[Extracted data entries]
+ + + + + + +
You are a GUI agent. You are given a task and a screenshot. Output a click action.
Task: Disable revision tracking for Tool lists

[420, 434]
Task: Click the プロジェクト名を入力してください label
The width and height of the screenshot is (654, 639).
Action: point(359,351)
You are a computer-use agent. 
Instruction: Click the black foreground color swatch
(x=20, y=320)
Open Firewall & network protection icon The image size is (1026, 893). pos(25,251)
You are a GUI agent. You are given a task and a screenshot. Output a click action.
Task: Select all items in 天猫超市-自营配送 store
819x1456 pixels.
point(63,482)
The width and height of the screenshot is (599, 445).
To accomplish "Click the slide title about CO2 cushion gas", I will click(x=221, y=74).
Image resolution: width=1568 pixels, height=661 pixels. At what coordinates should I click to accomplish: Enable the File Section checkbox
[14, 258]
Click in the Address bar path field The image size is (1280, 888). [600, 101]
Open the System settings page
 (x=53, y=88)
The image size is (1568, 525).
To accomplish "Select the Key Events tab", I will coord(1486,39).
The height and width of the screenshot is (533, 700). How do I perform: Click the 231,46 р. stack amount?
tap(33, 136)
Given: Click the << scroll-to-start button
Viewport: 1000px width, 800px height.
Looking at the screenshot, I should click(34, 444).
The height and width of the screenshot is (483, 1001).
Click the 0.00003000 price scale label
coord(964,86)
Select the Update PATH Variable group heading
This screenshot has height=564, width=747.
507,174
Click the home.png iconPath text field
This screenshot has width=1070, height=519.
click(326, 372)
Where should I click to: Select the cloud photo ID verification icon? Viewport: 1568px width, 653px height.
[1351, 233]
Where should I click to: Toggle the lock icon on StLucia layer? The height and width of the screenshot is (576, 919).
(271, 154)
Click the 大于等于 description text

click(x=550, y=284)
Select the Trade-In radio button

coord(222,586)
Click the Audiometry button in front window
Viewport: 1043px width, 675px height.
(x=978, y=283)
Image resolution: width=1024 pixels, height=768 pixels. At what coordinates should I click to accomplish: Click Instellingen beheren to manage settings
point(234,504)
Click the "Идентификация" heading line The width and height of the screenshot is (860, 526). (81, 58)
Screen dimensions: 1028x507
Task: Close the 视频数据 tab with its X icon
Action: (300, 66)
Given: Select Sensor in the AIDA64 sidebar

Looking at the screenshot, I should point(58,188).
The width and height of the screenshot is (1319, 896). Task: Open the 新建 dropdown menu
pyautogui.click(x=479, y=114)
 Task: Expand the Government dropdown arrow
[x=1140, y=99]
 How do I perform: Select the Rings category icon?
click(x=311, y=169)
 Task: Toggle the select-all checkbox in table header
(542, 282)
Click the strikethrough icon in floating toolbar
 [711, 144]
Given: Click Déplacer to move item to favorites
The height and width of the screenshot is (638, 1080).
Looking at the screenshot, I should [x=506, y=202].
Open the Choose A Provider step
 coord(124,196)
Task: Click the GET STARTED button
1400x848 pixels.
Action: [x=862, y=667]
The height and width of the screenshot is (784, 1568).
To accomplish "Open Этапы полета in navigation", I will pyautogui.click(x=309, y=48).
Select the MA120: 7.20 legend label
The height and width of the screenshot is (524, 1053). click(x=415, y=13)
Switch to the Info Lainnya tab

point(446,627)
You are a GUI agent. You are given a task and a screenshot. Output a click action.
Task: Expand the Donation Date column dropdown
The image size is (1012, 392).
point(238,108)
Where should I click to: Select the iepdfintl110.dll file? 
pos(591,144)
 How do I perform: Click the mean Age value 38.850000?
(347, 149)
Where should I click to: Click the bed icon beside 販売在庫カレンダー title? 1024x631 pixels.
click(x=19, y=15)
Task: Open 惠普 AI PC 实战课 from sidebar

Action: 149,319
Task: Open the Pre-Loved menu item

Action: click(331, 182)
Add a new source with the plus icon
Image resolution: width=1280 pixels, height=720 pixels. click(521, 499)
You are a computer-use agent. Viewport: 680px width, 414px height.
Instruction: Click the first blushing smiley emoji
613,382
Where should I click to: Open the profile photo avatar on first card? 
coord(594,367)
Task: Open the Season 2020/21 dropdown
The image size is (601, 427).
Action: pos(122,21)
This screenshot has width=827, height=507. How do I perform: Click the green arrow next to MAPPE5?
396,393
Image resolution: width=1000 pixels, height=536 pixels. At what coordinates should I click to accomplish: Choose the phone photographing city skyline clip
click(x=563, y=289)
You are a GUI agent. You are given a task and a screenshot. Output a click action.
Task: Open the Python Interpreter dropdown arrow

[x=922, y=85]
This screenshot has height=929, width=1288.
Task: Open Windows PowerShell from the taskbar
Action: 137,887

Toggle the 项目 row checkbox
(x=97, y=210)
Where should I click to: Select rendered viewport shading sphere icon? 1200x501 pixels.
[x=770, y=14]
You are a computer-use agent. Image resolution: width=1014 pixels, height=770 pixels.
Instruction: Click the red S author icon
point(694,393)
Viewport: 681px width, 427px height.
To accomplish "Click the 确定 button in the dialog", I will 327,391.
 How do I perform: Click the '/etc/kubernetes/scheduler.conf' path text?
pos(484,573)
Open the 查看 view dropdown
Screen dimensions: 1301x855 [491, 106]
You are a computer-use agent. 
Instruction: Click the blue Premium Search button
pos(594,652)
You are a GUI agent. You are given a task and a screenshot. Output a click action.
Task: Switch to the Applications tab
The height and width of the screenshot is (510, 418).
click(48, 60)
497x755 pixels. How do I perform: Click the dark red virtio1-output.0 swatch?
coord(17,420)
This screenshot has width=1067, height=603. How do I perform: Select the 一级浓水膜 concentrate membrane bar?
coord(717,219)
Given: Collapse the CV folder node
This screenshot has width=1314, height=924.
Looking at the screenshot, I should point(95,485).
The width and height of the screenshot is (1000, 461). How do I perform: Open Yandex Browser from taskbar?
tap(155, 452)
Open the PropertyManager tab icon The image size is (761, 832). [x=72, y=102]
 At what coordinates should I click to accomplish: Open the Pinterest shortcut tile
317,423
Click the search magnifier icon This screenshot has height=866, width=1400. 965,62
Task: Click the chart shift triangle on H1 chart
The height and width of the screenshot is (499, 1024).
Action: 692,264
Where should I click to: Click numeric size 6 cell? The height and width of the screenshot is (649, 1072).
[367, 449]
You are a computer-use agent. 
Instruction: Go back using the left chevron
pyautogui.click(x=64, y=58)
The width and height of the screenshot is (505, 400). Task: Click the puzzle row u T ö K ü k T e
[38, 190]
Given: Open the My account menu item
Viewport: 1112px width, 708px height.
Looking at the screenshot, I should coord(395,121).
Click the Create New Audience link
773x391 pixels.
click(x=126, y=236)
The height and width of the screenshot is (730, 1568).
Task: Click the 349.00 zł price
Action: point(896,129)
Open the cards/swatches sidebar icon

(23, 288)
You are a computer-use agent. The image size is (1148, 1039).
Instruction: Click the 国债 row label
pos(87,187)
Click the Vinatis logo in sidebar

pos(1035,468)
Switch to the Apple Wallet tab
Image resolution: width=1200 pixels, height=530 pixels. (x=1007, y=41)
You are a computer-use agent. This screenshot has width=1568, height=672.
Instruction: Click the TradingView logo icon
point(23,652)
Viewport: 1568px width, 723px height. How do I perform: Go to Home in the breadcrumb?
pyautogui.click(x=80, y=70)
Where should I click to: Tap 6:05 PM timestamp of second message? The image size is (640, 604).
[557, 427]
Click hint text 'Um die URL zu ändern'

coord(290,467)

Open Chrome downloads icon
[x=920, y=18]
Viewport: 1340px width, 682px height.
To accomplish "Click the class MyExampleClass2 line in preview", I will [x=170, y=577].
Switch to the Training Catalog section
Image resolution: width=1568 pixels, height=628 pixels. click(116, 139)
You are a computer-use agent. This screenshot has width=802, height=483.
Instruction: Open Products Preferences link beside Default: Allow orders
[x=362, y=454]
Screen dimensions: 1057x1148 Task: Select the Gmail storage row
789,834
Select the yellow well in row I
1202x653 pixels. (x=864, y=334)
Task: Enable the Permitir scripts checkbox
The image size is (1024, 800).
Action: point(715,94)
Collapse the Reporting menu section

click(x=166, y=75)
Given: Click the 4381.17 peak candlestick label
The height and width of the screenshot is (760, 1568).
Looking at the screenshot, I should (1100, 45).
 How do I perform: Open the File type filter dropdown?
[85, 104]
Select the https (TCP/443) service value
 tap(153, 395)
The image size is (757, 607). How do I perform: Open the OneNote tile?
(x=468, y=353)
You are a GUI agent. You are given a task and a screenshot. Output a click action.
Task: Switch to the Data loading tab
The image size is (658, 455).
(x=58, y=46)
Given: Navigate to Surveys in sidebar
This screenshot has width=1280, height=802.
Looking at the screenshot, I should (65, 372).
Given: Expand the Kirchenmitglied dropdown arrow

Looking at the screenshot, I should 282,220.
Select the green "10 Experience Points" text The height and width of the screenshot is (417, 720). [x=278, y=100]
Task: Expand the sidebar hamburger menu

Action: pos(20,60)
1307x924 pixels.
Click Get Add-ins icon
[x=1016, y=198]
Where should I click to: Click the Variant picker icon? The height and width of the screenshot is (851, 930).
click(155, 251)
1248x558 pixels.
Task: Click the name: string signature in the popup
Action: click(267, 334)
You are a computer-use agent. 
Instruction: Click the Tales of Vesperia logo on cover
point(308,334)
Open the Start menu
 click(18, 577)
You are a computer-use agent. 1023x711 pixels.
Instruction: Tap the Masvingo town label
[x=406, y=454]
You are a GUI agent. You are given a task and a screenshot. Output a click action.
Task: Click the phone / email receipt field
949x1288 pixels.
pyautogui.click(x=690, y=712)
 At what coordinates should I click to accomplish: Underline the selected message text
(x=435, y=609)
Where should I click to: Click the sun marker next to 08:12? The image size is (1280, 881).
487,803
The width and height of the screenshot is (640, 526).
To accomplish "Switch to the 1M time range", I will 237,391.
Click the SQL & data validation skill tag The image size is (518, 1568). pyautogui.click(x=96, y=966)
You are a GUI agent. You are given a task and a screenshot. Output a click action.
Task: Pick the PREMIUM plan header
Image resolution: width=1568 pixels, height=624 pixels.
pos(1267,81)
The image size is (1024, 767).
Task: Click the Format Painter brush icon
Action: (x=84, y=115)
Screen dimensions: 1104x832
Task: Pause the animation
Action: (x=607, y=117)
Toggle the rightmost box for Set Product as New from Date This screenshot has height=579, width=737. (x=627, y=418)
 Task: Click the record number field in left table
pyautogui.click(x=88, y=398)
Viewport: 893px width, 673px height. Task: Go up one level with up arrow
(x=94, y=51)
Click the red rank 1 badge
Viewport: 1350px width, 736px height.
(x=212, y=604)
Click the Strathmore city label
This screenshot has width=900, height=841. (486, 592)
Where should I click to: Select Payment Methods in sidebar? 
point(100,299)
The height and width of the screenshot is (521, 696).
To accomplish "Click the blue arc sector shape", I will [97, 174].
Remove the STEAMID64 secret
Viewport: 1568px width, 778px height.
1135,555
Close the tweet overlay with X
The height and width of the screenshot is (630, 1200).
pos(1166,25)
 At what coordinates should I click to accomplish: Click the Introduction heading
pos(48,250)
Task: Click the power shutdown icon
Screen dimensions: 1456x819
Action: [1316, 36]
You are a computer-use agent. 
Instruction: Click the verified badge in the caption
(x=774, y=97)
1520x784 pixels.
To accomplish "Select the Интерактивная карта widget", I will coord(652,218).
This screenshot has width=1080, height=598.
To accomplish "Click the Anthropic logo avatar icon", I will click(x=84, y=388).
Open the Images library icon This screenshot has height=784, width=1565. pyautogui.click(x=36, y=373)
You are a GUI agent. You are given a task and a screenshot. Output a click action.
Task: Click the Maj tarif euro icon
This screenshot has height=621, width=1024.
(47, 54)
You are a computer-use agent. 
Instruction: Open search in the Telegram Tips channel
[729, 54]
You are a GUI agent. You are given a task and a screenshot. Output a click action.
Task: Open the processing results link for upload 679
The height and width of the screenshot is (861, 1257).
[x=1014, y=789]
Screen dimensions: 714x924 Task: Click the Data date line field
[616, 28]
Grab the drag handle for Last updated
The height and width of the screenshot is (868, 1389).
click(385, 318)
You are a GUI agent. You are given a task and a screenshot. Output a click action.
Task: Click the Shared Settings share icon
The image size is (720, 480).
+ + + + + + +
**EXERCISE BRIEF**
Starting at the line above that contains "The height and width of the screenshot is (630, 1200).", repeat each line exactly up to and including the line that contains "This screenshot has width=1080, height=598.", and stop there.

**THE ANSWER**
The height and width of the screenshot is (630, 1200).
pos(1166,25)
 At what coordinates should I click to accomplish: Click the Introduction heading
pos(48,250)
Task: Click the power shutdown icon
Screen dimensions: 1456x819
Action: [1316, 36]
You are a computer-use agent. 
Instruction: Click the verified badge in the caption
(x=774, y=97)
1520x784 pixels.
To accomplish "Select the Интерактивная карта widget", I will coord(652,218).
This screenshot has width=1080, height=598.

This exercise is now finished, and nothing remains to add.